What happens if you do nothing
Default
Default interventions change the choice that takes effect when the person doesn't actively choose. Opt-out organ donation, automatic retirement-plan enrollment, and pre-checked privacy settings are canonical examples. The mechanism leverages the high cost of attention and the friction of overriding the status quo.
9
Experiments
7
Policy areas
1998–2020
Year span
9 / 9
Positive
When it works
When the active-choice cost is non-trivial relative to the personal stakes, and when the default reflects what most informed people would choose anyway. Effects are typically large in absolute terms — defaults can move 20–50 percentage points in opt-in rates.
Watch out for
Defaults can override genuine individual preference, so the ethics matter. The strongest case for a default is when (a) the choice has a clearly better option for most people but high friction to choose actively, and (b) opting out is easy and visible.

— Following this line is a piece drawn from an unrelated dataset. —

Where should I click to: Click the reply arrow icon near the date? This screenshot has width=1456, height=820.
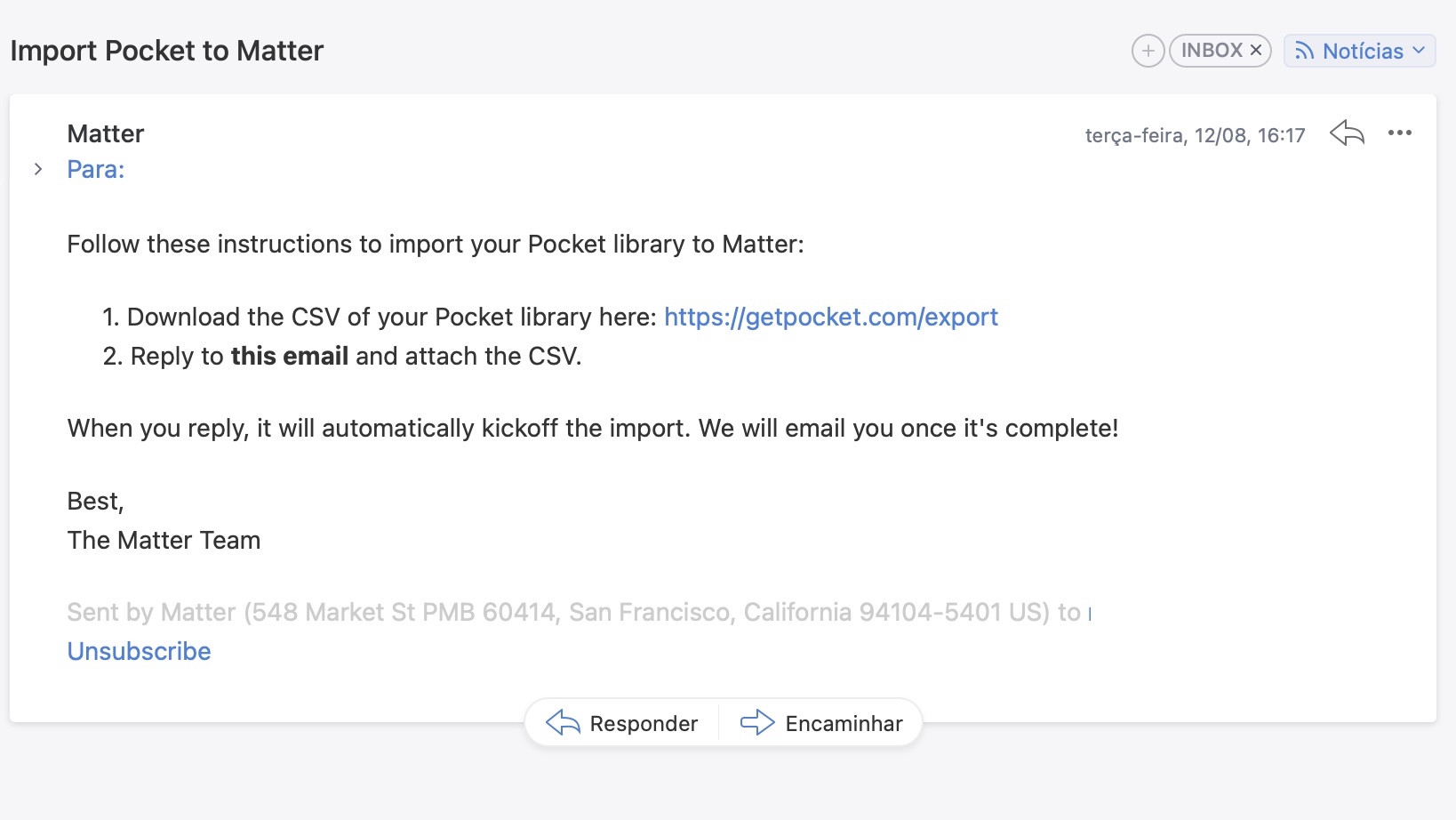(1347, 133)

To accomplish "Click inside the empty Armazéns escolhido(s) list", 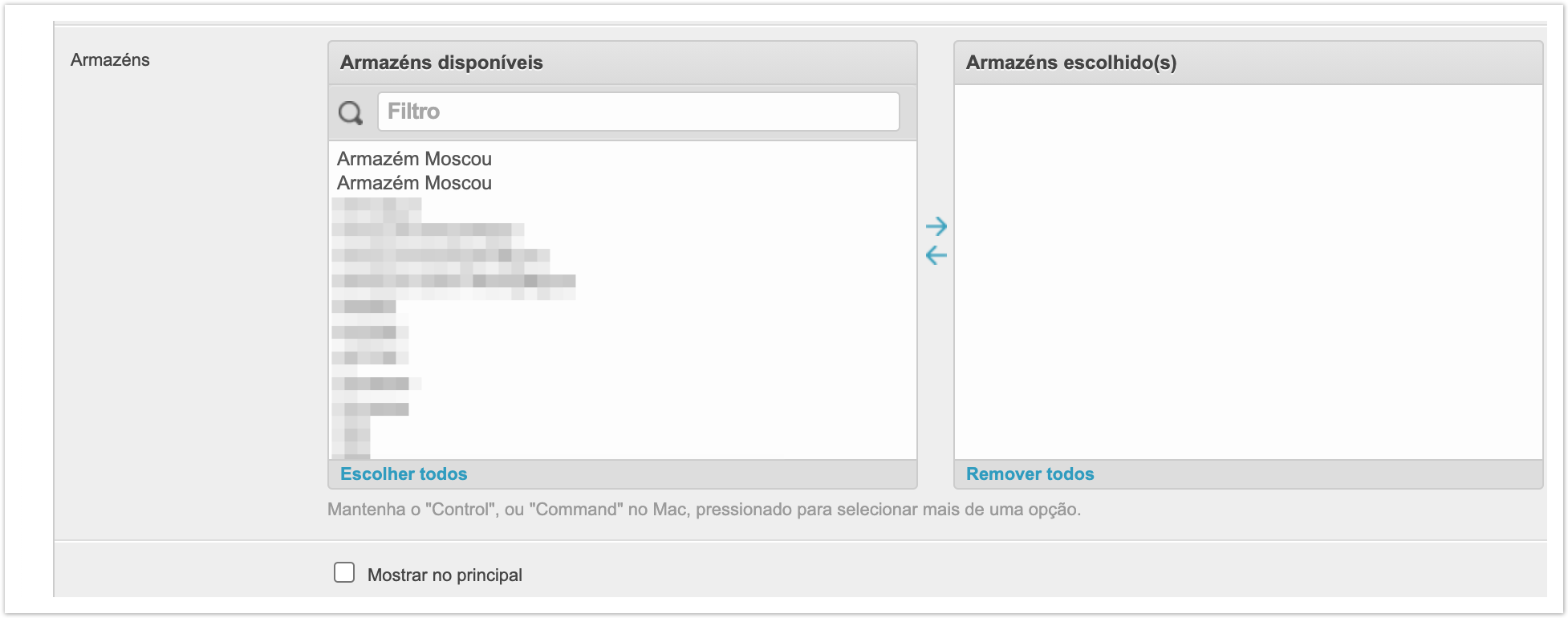I will [1248, 272].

Defaults that hide their alternatives are manipulation, not nudge.
Default across policy areas
Energy & Environment· 2 experiments
- Positive
Green Investment Default in Retirement Plans
Nest (UK National Employment Savings Trust) · United Kingdom · 2020
Effect: 95%+ of enrolled workers now in responsible investment default; opt-out rate <2%; comparable returns
- Positive
Green Electricity Opt-Out Default
German utility companies · Germany · 2016
Effect: Opt-out adoption: 68–94% vs. opt-in: 7–41% (roughly 10× difference)
Public Health· 2 experiments
- Positive
Chlorine Dispensers at Water Sources
Innovations for Poverty Action / Evidence Action · Western Kenya · 2007
Effect: Chlorine uptake: 61% vs. 10% for bottle distribution; diarrhea incidence: -26% in dispenser communities
- Positive
Organ Donation Opt-Out Defaults — Cross-National Evidence
Johnson & Goldstein (Columbia) / multiple national health ministries · Multiple countries (Europe) · 2003
Effect: Johnson & Goldstein: opt-in countries averaged 15% donor registration rates; opt-out countries averaged 98% — an 83-percentage-point difference. Wales: registered donor rate rose from 48% to 79% within 18 months of opt-out implementation. Transplant rates: significant increases in actual transplantation in opt-out countries vs. comparable opt-in countries.